Monday’s powerful 7.8 earthquake that struck Turkey and Syria has killed more than 11,000 people, officials say. Rescue teams from more than 20 countries continue to search for both survivors and those killed.
Turkish President Recep Tayyip Erdogan visited a “tent city” in Kahramanmaras, where people forced from their homes are living. He admitted the Turkish government’s response to the disaster at first had some problems. However, he promised that no one would “be left in the streets.”
Many people in both countries are still waiting for help. This includes areas isolated by Syria’s ongoing civil war.
With thousands of collapsed buildings, it is not clear how many people might still be trapped under the rubble. Road closures and other damage have made it difficult for rescue teams to reach all the areas that need help. Cold weather is also making the situation more difficult for both victims and rescue teams.
In the Turkish city of Malatya, former reporter Ozal Pikal helped with the rescue efforts.

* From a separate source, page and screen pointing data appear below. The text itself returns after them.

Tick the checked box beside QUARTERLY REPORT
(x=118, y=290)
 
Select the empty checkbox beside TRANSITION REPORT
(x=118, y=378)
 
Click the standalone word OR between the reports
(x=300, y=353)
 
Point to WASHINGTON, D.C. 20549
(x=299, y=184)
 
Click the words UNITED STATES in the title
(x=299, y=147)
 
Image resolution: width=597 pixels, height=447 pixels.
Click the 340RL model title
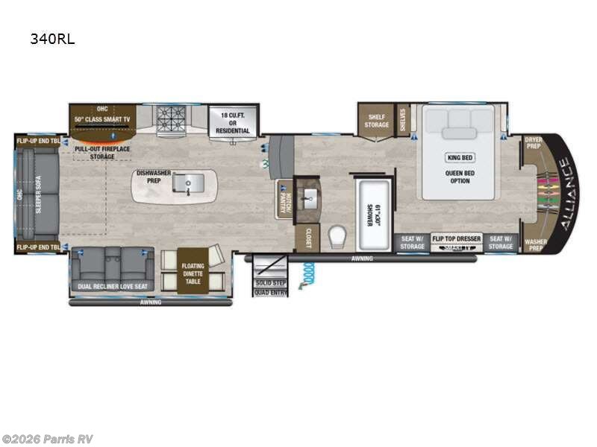52,39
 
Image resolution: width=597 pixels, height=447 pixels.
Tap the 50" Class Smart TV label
101,118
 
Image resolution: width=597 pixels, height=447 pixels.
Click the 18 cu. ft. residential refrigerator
232,121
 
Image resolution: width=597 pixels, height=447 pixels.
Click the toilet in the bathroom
337,235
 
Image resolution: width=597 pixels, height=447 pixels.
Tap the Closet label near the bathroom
307,238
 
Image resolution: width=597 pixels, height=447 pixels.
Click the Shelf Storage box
376,120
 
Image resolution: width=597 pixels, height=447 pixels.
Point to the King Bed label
459,157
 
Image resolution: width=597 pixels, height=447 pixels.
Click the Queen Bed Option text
459,176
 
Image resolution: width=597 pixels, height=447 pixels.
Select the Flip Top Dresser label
456,239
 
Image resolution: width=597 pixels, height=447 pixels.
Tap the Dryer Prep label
532,143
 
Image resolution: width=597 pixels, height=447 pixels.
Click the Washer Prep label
534,246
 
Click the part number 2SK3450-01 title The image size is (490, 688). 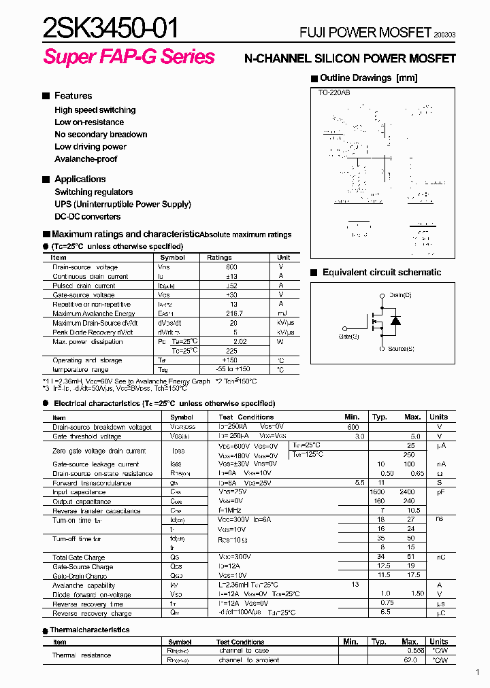(112, 28)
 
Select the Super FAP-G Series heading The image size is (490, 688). (129, 57)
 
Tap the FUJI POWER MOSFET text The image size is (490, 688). (365, 33)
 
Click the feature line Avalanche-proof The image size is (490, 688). (86, 159)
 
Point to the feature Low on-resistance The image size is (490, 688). (89, 122)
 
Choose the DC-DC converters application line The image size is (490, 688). (88, 217)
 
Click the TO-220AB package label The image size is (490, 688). (334, 92)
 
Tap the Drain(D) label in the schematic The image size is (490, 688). (400, 295)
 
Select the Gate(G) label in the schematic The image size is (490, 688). (348, 336)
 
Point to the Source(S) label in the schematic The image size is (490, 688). (401, 349)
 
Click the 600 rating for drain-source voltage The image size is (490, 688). (231, 267)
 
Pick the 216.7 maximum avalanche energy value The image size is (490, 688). (233, 313)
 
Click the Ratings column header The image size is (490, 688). (219, 258)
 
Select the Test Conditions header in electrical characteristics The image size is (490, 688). (246, 417)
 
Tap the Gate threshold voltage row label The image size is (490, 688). (87, 436)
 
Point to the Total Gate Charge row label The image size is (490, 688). (79, 557)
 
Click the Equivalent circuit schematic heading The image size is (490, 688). (381, 273)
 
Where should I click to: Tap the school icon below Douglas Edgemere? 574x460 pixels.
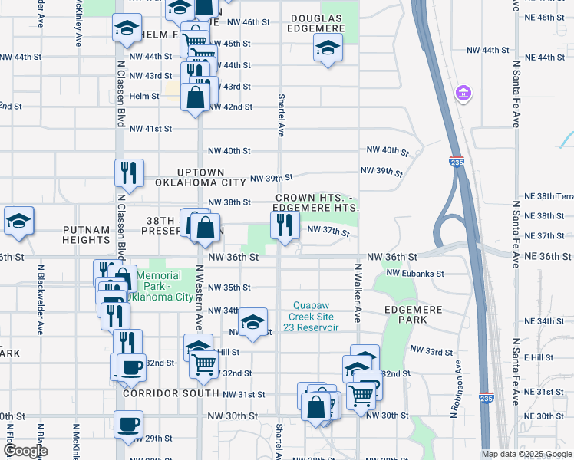click(x=328, y=50)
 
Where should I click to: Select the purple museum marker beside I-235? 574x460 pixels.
click(x=463, y=94)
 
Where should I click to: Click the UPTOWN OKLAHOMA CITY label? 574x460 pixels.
click(x=200, y=177)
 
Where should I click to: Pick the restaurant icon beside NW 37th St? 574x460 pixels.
click(x=285, y=226)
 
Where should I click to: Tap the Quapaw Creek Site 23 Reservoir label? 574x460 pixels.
click(x=315, y=316)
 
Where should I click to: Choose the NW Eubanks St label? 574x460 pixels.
click(x=415, y=273)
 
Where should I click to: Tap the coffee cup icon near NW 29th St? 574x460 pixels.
click(x=128, y=424)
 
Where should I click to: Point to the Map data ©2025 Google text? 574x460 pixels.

He said he believed at least some of the victims froze to death as temperatures fell to minus 6 degrees Celsius. He added, “Our hands cannot pick up anything because of the cold. Work machines are needed.”
Many survivors in Turkey have had to sleep in cars, outside, or in government shelters.
“We don’t have a tent, we don’t have a heating stove, we don’t have anything. Our children are in bad shape. We are all getting wet under the rain,” said 27-year-old Aysan Kurt. “We did not die from hunger or the earthquake, but we will die freezing from the cold.”
Polish rescuers told reporters with Poland’s TVN24 that low temperatures were delaying rescue efforts. However, two firefighters said the fact that most people were in bed under warm covers when the earthquake struck could help their chances of survival.
Stories of rescues continued to provide hope that some people still trapped might be found alive. A crying newborn baby still connected by the umbilical cord to her mother, who was killed, was rescued Monday in Syria. In Turkey’s Kahramanmaras, rescuers pulled a 3-year-old boy from the rubble.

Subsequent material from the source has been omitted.